───── ENTRIES PROVIDED ─────
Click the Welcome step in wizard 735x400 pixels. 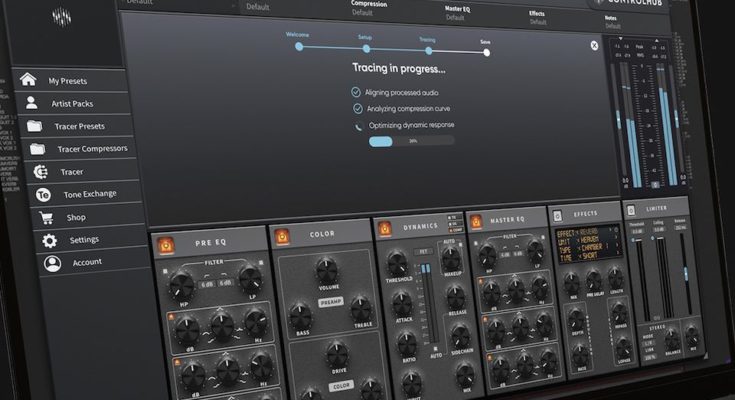tap(297, 45)
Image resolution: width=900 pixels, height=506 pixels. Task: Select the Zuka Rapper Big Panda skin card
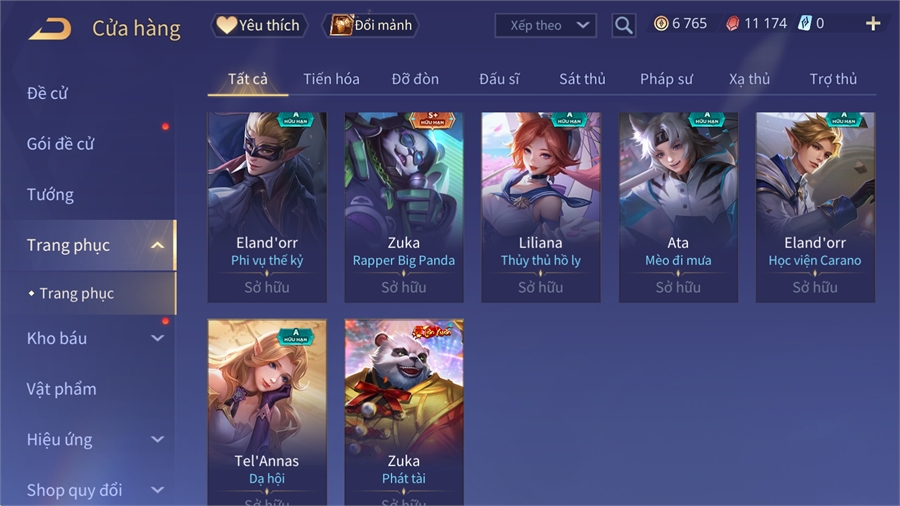point(404,207)
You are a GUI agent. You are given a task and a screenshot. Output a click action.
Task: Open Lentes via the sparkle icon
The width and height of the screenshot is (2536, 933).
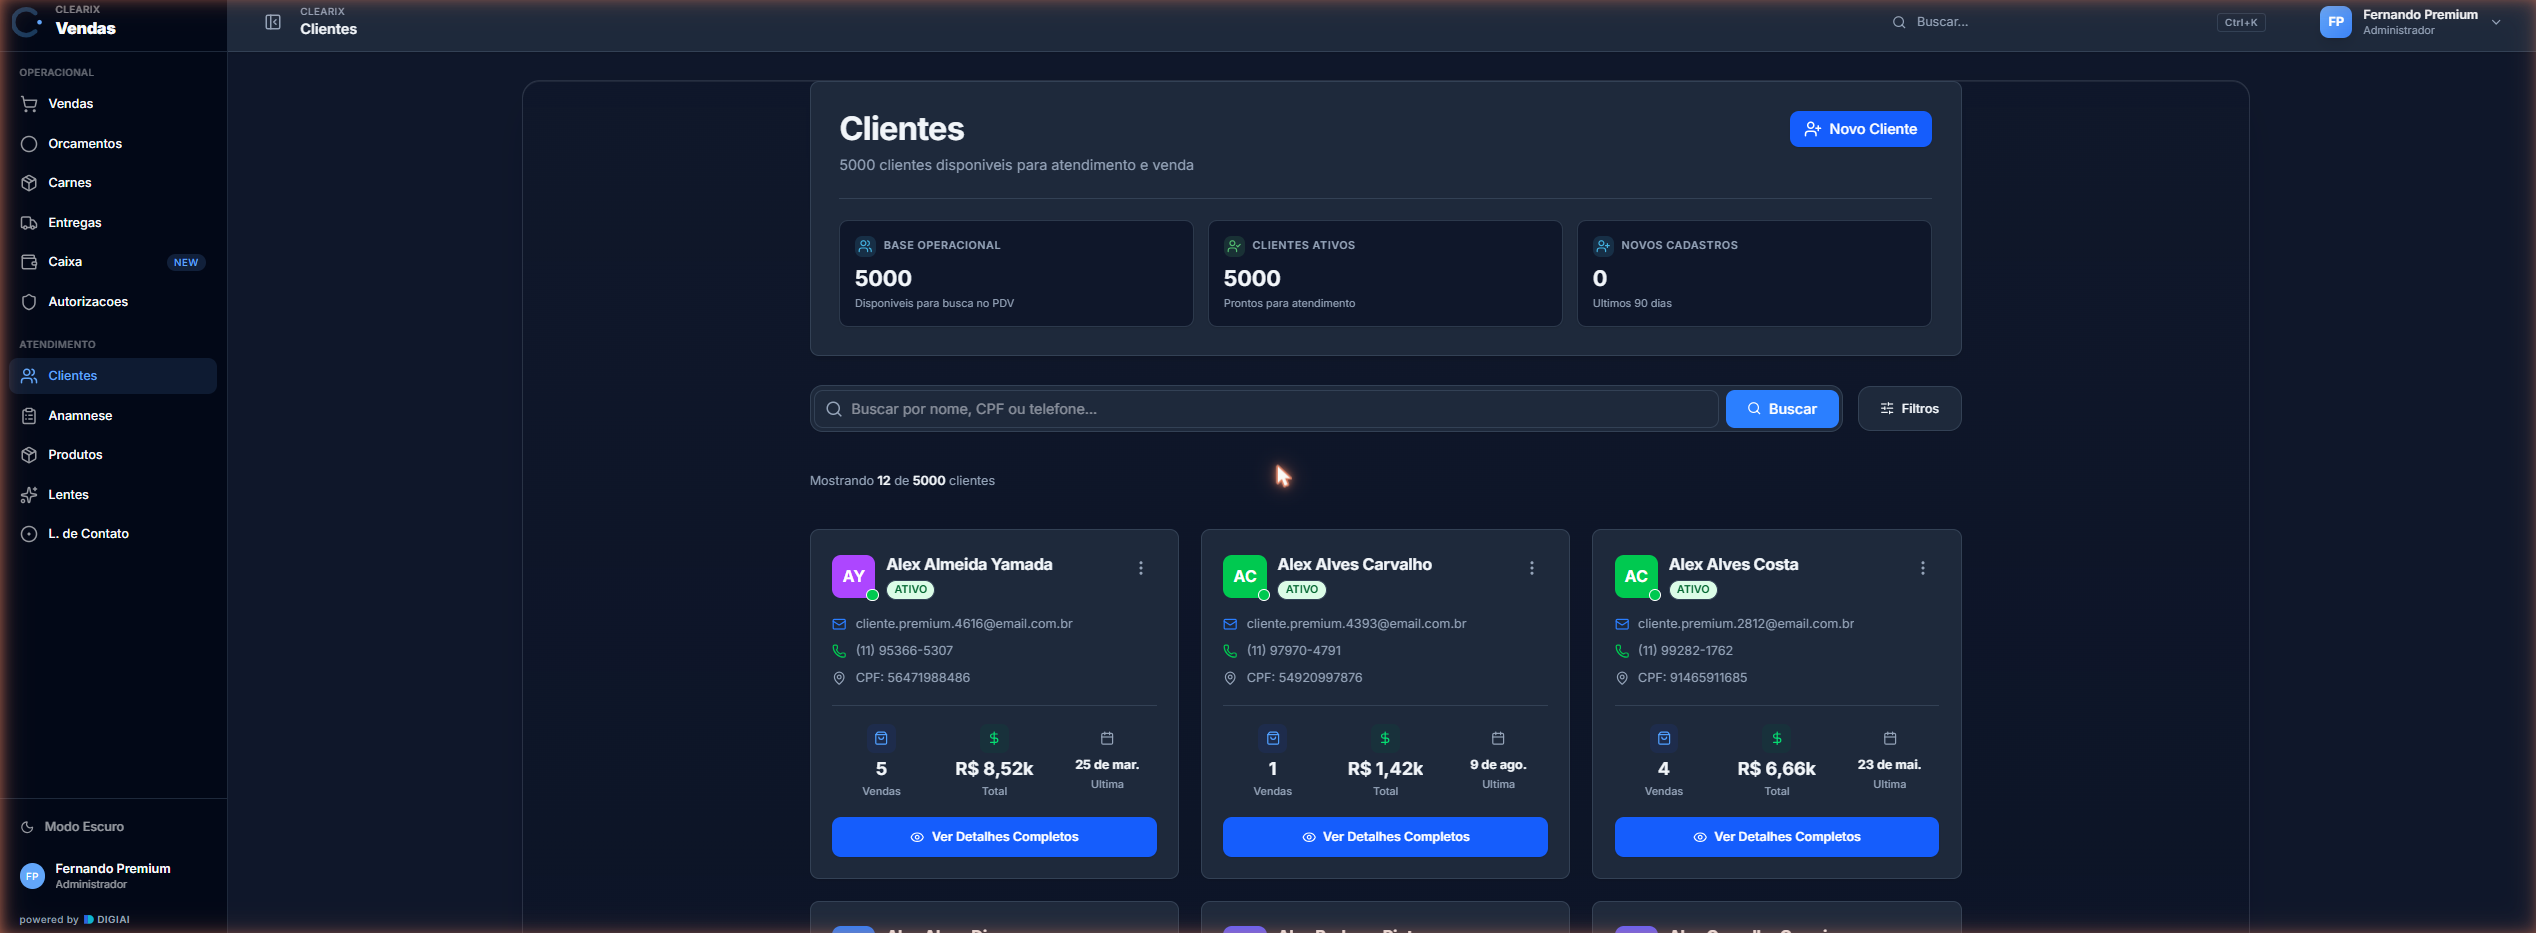coord(29,495)
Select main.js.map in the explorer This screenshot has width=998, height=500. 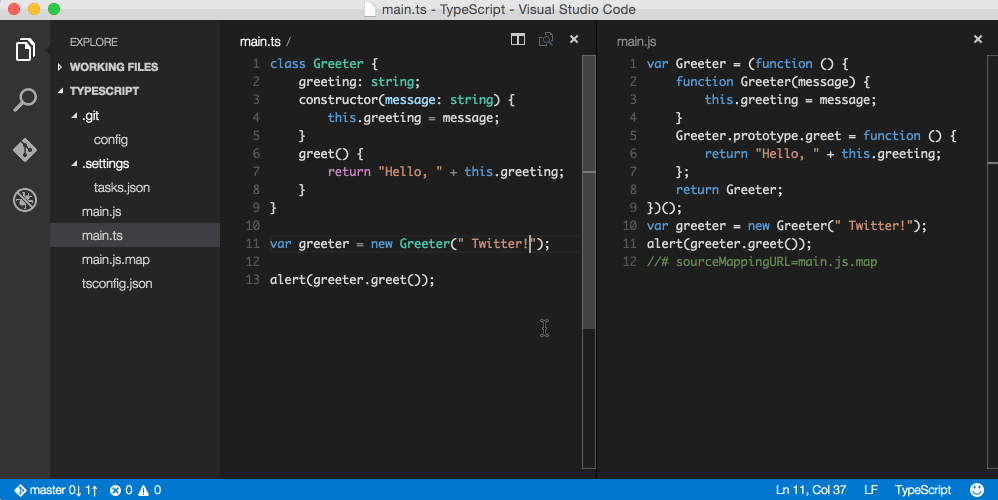pos(115,260)
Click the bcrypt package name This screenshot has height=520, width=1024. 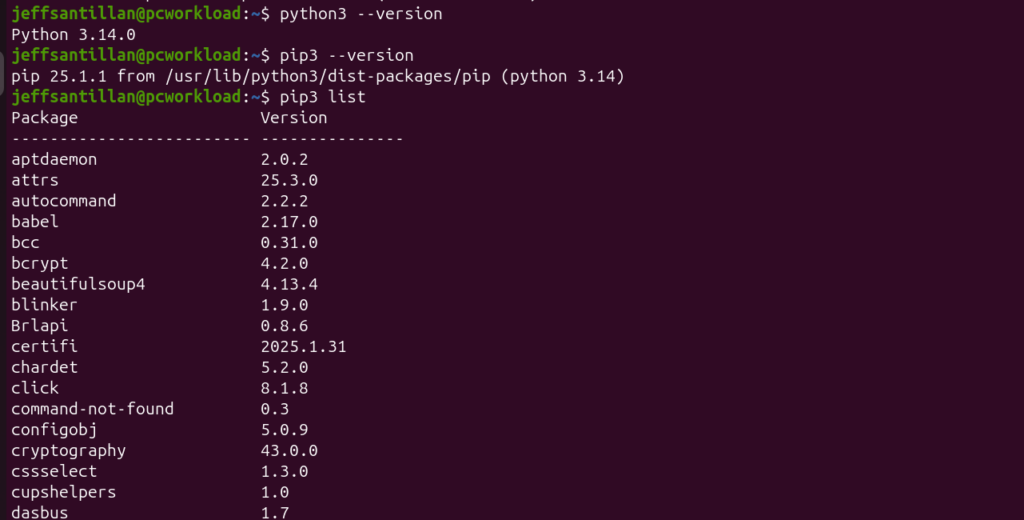point(40,264)
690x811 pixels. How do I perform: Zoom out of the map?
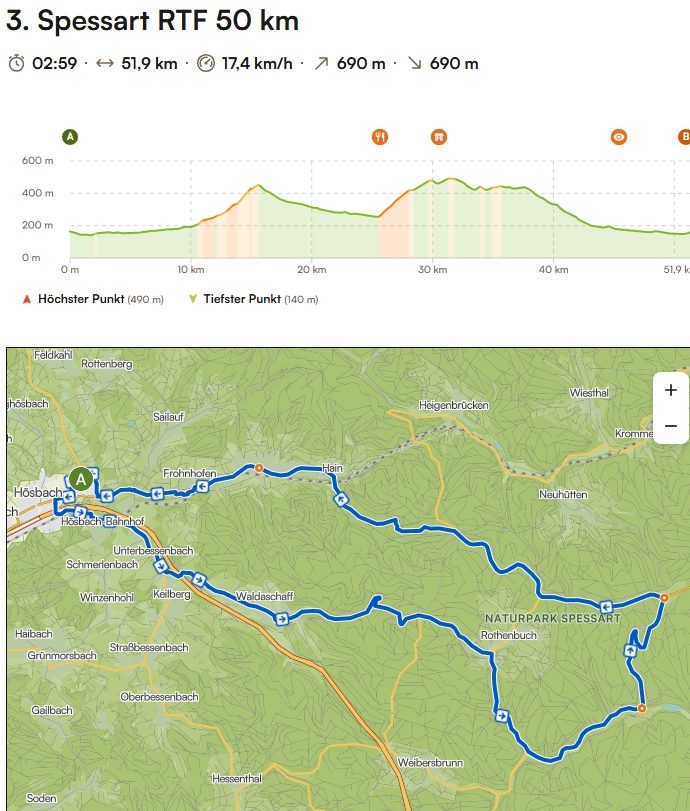(x=670, y=426)
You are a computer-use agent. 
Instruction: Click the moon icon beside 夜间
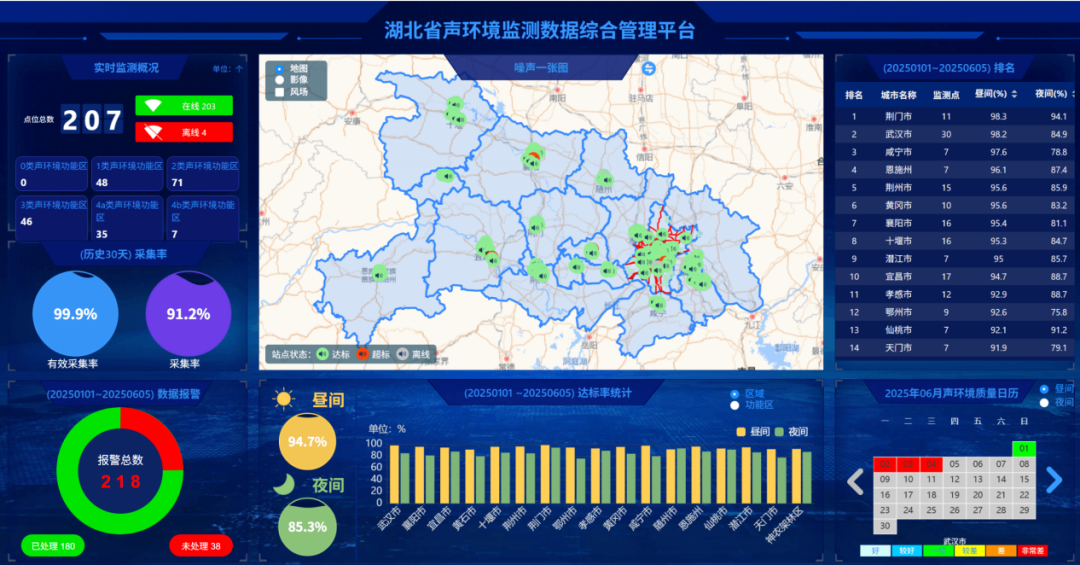tap(285, 485)
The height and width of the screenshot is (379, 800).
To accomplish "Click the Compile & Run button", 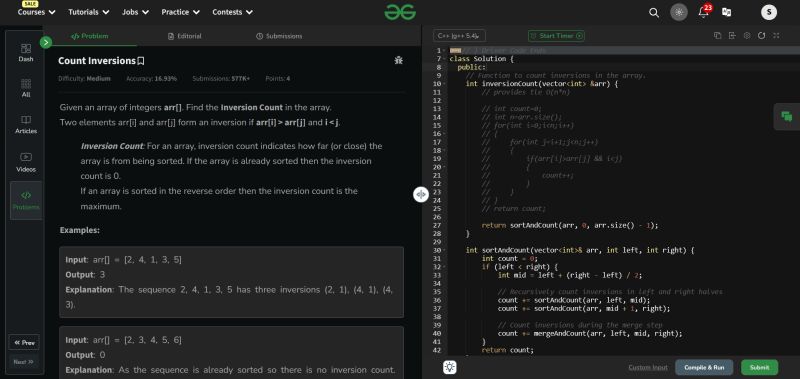I will [704, 367].
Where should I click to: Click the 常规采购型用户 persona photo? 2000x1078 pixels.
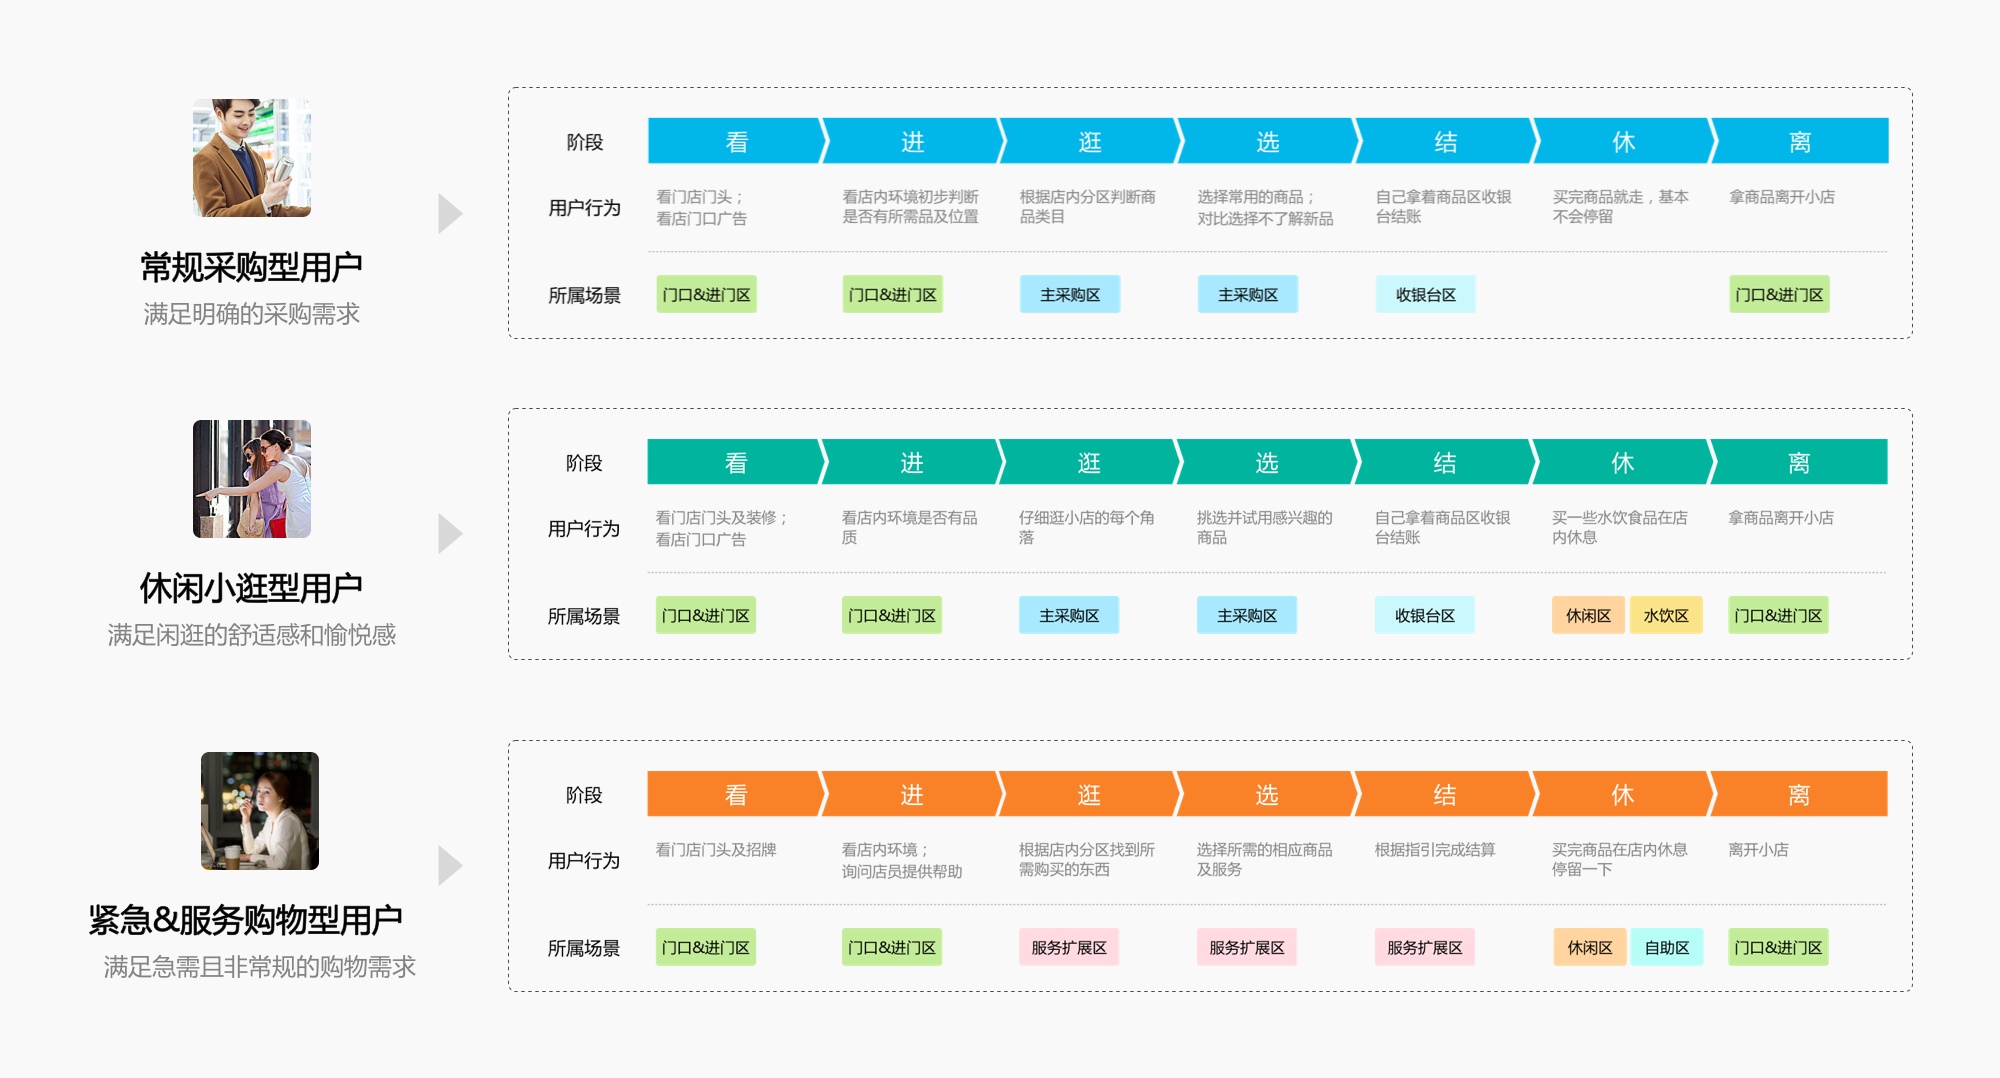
─────
> _PROBLEM STATEMENT_
Return every line holding the word "agent" from the records.

> _RESPONSE TO THE EXERCISE_
You are a GUI agent. You are given a task and a screenshot. Output a click action.
You are a computer-use agent. 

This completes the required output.